Estimated Taxes for C Corporations
Estimated taxes are quarterly payments due to the IRS and to the states in which a C Corporation does business, assuming that the corporation expects to make a profit. The corporation must make these payments quarterly to avoid penalties and interest. The federal deadlines typically fall on April 15, June 15, September 15, and January 15 of each year. For the states, business owners will want to check the website of their state’s tax authority for state-specific deadlines.
How to Calculate and Pay Estimated Taxes
Calculating estimated taxes for a C Corporation involves projecting the corporation’s taxable income for the year, which includes gross receipts less allowable deductions.
The IRS expects all taxpayers to make total payments for the year of at least 100% of the tax owed from the previous year or 90% of the current year’s tax liability (whichever is smaller) to avoid penalties.
Estimated Taxes for Flow-Through Entities
For businesses structured as sole proprietorships, partnerships, or S Corporations, owners must consider whether their business activities require them to make estimated tax payments personally. Individuals often must pay estimated taxes as a result of income that is not subject to withholding, such as income from a business (e.g., pass-through income or sole-proprietor income), guaranteed payments from partnerships, or investment income.

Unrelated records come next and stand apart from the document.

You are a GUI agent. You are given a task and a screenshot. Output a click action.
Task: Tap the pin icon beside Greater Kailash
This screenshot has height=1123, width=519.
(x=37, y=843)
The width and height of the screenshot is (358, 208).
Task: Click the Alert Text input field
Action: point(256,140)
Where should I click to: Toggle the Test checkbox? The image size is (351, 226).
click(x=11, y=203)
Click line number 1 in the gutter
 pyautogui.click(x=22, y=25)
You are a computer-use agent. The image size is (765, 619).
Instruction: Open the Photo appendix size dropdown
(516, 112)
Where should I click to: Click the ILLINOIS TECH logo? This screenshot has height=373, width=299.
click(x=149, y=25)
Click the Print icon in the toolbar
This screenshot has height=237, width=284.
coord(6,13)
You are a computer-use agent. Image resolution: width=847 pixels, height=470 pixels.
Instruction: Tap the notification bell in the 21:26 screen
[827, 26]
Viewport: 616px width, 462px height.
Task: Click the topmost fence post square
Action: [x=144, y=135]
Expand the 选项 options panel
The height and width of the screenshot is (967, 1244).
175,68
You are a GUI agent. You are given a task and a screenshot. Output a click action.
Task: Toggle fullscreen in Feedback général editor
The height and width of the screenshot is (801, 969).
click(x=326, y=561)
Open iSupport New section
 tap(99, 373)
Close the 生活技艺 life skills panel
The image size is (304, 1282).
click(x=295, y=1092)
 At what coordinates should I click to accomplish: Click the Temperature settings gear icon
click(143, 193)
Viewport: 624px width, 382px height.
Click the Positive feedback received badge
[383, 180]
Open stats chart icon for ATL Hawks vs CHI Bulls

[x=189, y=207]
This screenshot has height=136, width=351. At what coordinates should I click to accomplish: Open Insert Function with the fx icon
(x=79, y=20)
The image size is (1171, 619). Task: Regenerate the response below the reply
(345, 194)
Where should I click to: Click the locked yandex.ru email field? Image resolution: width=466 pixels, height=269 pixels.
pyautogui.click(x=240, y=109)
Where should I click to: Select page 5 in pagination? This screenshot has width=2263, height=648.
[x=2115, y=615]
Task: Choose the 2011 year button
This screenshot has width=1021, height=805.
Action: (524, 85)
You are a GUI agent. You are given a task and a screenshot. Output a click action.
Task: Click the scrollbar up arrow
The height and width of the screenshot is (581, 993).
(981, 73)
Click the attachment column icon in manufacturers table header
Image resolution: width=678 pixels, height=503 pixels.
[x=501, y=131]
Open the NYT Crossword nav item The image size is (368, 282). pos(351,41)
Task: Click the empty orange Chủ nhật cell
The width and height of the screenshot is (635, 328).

An additional consideration to keep in mind is whether a partnership or S corporation has made a “pass-through entity tax” (PTET) election at the state level. Some states allow flow-through entities to make a PTET election, which requires the entity to accrue and pay state taxes at the entity level. If this situation applies, then the entity may also need to consider making estimated tax payments to the state if it expects to have positive taxable income for the coming year.
These added complexities require accounting for self-employment taxes, personal deductions, and other income sources. In these cases, consulting a tax professional is critical to ensure accurate calculations and compliance.
Why Estimated Taxes Cannot be Ignored
Ignoring estimated taxes can jeopardize a business’ financial health. Penalties, interest, and unexpected tax bills can strain cash flow, especially in the early stages of a business when every dollar counts. Beyond the financial hit, tax issues can distract owners from their core mission—building the business. By working with a tax professional and staying proactive, businesses can avoid these pitfalls and focus on growth and success.